The 2008 Beijing Olympics, which are usually listed at more than $40billion, and the 2014 Sochi Winter Olympics (which cost $51billion) are often mistakenly cited as the most expensive.

“The costs for Beijing and Sochi will likely include larger infrastructure costs such as roads, rails, airports, hotels, and other infrastructure costs. Flyvberg stated in an email that our numbers don’t reflect this.

The IOC can present the Olympics as a global party that unites the world and promotes peace and cooperation by blurring the lines between costs and who pays. Everyone is seen as benefitting, and the financial interests for the non-profit IOC are concealed behind pomp and ceremony, national flags, heart-tugging stories of athletes winning gold or beating the pandemic.

The delay caused significant costs to Tokyo. Officials claim that the delay cost $2.8 billion more. Officials claim that the delay and subsequent ban on fans wiped out nearly all ticket sales income which was originally budgeted at $800 millions. The Tokyo Metropolitan Government will likely be responsible for this shortfall.

Tokyo organizers raised a record $3.3 billion from domestic sponsors, driven by giant Japanese advertising company Dentsu, Inc. In the lead up to the Games, many sponsors expressed their dissatisfaction that their money was not being used. Toyota, one of the IOC’s top 15 sponsors, pulled its Games-related advertising off television in Japan because of public discontent about holding the Olympics in the middle of a pandemic.

The International Olympic Committee in Switzerland, which holds the Olympics without fans, is the big winner.
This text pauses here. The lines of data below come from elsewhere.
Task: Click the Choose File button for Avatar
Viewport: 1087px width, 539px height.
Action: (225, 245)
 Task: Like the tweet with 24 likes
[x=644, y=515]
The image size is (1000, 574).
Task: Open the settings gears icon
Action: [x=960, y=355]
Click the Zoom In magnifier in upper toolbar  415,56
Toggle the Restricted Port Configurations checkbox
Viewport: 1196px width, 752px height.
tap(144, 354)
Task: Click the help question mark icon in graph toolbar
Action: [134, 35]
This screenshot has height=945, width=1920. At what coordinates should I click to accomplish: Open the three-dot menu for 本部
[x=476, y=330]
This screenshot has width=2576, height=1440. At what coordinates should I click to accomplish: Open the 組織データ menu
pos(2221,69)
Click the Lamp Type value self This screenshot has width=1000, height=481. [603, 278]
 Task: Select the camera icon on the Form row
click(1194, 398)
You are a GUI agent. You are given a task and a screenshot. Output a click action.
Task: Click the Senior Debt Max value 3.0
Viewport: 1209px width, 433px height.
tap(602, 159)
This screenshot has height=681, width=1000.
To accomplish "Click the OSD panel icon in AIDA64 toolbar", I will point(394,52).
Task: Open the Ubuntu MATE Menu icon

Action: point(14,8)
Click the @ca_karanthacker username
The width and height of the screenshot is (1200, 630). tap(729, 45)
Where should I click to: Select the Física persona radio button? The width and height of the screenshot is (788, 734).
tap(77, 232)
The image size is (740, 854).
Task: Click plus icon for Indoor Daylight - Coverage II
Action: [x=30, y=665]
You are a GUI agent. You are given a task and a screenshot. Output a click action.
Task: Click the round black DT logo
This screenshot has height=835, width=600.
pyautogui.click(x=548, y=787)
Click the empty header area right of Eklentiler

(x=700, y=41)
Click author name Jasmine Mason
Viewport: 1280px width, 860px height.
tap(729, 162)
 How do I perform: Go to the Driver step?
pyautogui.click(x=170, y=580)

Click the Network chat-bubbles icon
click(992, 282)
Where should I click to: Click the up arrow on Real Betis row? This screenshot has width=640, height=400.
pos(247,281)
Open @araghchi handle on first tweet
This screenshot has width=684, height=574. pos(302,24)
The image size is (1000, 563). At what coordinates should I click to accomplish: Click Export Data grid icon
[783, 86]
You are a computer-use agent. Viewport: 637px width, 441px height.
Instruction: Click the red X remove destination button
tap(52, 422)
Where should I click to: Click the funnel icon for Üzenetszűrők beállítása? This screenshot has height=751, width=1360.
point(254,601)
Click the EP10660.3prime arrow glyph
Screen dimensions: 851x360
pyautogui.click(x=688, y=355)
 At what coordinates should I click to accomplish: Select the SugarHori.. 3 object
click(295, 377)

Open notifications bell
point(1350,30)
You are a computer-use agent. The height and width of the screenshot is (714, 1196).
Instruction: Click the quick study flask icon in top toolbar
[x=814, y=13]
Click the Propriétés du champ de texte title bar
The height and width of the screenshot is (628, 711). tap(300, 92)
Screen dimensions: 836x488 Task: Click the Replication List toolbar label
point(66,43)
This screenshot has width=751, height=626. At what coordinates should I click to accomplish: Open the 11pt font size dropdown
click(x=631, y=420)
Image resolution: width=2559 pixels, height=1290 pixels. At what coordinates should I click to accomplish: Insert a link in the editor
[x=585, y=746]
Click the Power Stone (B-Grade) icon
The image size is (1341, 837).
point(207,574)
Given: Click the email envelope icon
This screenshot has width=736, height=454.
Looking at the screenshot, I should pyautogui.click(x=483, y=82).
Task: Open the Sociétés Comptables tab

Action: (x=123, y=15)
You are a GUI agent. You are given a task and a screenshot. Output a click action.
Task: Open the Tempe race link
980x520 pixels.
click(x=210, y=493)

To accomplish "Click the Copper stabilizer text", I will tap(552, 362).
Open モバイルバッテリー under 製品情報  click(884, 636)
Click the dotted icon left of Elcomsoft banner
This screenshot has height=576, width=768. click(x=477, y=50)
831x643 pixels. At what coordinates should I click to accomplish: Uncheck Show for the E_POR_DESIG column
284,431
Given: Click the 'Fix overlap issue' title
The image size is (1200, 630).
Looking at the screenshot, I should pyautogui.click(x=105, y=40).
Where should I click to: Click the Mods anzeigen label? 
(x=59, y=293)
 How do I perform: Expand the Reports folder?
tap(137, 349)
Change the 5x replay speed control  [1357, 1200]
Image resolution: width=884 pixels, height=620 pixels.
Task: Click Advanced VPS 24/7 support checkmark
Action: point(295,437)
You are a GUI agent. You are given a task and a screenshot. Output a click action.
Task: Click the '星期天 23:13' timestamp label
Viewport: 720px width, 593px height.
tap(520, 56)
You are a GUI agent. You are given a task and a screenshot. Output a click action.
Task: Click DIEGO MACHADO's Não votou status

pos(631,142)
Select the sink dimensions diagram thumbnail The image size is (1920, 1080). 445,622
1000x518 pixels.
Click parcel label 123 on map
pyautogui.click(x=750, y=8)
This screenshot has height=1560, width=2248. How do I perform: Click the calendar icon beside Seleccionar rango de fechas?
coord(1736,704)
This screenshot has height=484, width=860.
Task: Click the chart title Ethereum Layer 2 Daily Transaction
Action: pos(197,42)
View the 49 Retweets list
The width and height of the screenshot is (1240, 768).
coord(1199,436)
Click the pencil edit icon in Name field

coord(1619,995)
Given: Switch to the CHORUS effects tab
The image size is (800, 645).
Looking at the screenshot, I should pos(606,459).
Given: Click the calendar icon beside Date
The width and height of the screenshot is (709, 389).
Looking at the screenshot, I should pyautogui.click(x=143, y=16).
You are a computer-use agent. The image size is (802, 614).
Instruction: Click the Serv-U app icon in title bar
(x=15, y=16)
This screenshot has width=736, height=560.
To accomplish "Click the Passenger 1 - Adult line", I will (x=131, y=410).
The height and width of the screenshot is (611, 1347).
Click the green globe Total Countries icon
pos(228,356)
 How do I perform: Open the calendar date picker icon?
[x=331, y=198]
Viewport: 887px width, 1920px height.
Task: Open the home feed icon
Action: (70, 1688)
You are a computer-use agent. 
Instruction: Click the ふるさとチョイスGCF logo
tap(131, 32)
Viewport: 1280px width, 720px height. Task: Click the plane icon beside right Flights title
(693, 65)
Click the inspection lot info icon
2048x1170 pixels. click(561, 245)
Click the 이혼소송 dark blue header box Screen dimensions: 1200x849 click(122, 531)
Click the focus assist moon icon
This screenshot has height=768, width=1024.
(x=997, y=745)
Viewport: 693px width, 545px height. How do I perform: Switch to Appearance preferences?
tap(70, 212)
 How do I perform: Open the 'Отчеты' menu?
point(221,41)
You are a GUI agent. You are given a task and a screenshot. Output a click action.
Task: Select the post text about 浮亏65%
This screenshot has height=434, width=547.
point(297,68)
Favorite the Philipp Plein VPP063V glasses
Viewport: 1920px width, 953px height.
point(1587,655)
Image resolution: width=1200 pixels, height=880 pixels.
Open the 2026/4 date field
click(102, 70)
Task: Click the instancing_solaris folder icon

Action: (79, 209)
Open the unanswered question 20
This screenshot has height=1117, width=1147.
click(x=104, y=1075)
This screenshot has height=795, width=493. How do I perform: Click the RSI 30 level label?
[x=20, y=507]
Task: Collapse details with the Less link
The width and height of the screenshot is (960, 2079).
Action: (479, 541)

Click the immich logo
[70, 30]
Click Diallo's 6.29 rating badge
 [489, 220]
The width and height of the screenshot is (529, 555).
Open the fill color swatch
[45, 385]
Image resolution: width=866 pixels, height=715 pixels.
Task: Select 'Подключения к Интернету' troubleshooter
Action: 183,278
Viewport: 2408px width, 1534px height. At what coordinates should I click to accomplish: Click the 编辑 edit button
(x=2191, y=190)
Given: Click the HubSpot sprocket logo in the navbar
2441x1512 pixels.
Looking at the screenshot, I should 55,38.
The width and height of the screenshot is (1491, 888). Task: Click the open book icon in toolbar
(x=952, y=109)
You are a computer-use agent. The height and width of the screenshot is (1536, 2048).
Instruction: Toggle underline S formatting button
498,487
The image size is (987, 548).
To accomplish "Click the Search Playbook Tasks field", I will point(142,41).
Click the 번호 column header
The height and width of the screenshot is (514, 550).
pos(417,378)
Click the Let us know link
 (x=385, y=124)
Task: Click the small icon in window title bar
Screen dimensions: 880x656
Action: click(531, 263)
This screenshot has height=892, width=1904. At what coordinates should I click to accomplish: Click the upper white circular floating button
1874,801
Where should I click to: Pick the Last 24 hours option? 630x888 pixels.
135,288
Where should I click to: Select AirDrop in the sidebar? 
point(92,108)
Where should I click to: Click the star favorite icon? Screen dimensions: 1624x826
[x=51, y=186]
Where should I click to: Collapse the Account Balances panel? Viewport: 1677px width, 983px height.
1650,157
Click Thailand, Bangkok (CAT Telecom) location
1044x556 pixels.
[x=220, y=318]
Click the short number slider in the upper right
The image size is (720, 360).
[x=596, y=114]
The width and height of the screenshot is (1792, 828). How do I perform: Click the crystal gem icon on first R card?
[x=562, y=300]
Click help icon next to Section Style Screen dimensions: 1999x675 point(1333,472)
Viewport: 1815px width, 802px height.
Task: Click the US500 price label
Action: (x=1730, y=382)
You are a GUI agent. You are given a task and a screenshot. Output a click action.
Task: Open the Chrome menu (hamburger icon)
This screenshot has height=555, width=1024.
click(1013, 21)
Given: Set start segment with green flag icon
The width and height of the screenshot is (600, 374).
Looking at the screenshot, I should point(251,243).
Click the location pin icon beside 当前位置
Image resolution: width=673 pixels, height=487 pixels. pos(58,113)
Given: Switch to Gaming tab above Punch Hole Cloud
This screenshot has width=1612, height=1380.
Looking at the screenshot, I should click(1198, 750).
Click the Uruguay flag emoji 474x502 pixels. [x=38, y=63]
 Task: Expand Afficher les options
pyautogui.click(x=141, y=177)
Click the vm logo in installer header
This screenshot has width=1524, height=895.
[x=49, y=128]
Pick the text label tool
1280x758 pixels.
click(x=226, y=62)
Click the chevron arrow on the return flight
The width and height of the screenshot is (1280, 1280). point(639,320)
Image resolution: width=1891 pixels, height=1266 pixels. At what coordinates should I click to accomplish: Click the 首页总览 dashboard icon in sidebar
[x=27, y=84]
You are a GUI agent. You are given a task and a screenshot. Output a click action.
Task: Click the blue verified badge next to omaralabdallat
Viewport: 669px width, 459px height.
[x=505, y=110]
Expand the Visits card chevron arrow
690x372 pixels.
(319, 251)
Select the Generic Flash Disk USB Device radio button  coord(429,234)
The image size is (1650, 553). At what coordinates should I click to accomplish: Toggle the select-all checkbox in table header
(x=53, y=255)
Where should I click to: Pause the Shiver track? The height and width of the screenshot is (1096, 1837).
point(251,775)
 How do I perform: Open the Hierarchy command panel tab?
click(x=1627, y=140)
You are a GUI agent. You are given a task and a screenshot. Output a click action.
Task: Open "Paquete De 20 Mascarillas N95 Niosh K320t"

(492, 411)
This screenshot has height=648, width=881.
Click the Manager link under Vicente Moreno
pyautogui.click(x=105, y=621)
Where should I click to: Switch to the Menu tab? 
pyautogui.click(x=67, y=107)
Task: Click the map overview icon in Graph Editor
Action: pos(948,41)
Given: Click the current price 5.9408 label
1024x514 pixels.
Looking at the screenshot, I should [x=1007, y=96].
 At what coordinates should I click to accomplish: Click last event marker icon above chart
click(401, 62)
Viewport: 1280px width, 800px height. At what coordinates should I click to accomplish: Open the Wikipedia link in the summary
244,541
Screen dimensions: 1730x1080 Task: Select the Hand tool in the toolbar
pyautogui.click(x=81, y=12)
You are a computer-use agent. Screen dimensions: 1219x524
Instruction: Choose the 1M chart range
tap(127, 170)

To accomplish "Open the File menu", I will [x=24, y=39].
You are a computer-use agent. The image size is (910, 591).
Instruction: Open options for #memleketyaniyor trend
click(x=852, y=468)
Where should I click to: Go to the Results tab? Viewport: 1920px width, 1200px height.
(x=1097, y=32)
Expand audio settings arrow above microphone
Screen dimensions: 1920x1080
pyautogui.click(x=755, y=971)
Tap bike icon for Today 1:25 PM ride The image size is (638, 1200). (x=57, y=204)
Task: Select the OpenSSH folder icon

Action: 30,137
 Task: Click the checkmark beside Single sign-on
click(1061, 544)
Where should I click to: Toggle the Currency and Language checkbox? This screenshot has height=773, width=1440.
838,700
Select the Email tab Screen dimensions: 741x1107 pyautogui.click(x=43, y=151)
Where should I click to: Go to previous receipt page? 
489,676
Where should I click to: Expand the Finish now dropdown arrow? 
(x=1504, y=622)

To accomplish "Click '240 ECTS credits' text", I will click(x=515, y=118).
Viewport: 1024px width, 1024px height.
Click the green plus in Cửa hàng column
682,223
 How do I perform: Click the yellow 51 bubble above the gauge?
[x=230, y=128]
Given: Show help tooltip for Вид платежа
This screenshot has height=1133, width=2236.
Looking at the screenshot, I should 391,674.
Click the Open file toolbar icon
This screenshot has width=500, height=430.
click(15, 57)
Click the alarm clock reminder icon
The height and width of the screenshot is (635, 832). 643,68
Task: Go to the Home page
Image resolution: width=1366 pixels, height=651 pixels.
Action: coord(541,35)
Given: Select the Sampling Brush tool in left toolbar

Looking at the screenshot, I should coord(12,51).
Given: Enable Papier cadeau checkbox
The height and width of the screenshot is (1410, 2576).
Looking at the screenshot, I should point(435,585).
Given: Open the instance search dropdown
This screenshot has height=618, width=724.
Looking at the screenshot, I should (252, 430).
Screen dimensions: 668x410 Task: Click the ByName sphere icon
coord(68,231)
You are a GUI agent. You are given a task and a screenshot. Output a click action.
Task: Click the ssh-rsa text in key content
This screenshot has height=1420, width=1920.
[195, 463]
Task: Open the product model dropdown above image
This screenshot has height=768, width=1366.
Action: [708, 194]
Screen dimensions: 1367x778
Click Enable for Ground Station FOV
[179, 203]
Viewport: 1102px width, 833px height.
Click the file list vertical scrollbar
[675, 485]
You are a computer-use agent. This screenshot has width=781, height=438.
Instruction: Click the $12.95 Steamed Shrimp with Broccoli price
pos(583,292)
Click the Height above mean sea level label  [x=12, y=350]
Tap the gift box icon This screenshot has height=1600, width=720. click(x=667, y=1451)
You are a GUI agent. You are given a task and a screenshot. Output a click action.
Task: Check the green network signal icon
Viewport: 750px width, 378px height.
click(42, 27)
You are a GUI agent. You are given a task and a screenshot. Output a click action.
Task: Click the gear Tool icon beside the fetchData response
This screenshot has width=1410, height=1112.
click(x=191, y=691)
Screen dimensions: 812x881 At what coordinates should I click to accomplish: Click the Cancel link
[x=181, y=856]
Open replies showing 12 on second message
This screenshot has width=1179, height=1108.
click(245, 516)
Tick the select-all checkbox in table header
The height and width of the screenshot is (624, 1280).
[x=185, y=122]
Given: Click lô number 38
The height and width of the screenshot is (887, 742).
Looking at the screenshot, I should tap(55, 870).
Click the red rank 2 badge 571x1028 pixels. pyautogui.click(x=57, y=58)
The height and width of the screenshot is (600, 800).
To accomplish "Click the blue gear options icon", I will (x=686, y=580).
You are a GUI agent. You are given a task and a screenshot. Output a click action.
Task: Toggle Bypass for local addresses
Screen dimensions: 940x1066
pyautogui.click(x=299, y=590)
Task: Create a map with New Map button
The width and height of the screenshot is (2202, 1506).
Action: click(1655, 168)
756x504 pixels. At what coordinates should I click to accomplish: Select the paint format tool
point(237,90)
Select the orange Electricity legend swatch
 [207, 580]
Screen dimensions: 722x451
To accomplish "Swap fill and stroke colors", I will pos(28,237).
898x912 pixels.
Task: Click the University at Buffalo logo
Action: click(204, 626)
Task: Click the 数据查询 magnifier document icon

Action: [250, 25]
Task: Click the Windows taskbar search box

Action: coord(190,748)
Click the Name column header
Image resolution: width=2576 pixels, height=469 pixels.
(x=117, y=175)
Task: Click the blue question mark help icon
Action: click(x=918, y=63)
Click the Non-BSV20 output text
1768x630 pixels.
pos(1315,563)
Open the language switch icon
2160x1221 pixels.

Its broadcast rights income ranges from $3 billion to $4Billion. The IOC is primarily a sports and entertainment company. It earns almost 75% from broadcast rights sales, with 18% from sponsors.

The IOC was able to drive the Games forward, partly because the terms in the so-called Host City Agreement favor the IOC and not the Japanese hosts.

Last week, President Thomas Bach stated that financial interests were not the main reason the IOC decided to postpone rather than cancel.

Bach stated that “we could have cancelled the Games 15 months before.” It would have been financially the best solution for the IOC. We decided not to cancel the Games and not to use the insurance that we had at the moment.

The IOC has not stated how much insurance it has in place for such eventualities nor what coverage is available.

Why did Tokyo decide to host the Olympics? Why would any city want the Olympics? Wolfgang Maennig, a German economist and sportsman, said that the Olympics provide little economic benefit. Any value must be found elsewhere. He often compared the Olympics to throwing a huge party for your friends and spending a lot of money, in hopes that they will remember you fondly.

Maennig, 1988 Olympic gold medalist in rowing wrote in an email, “After three decades’ of empirical research economists agree that Olympics do not generate any significant negative effect on national (or even regional) income, employment tax income etc.”

He stated that any benefits could be found elsewhere, and included home-field advantage, more medals for home athletes and new sporting facilities, international awareness, and quick-track decision-making around urban regeneration. Japan’s Olympic performance is in line with this; it has won more overall and gold medals than ever before.

Construction companies and contractors receive a large portion of the Olympic benefits. Tokyo built eight new venues. The National Stadium cost $1.43 Billion and the new $520 M aquatic center were the most expensive. Los Angeles in 2028 and Paris in 2024 are the next Olympic organizers. They have announced that they are cutting back on new construction.

Although Tokyo may have suffered some short-term economic losses due to the pandemic, absence of fans and other factors, these losses are small for a country with a GDP of $5 trillion.

Robert Baade, Victor Matheson and Victor Matheson have done another study on Olympic costs, “Going For Gold: The Economics and the Olympics.” They point out that Olympic investments are risky and only few people reap the benefits.

They stated that their goal was to have the hosting costs matched by the benefits shared so that ordinary citizens can contribute through their tax dollars. “In the current arrangement it is often much easier for athletes to win gold than for the hosts.”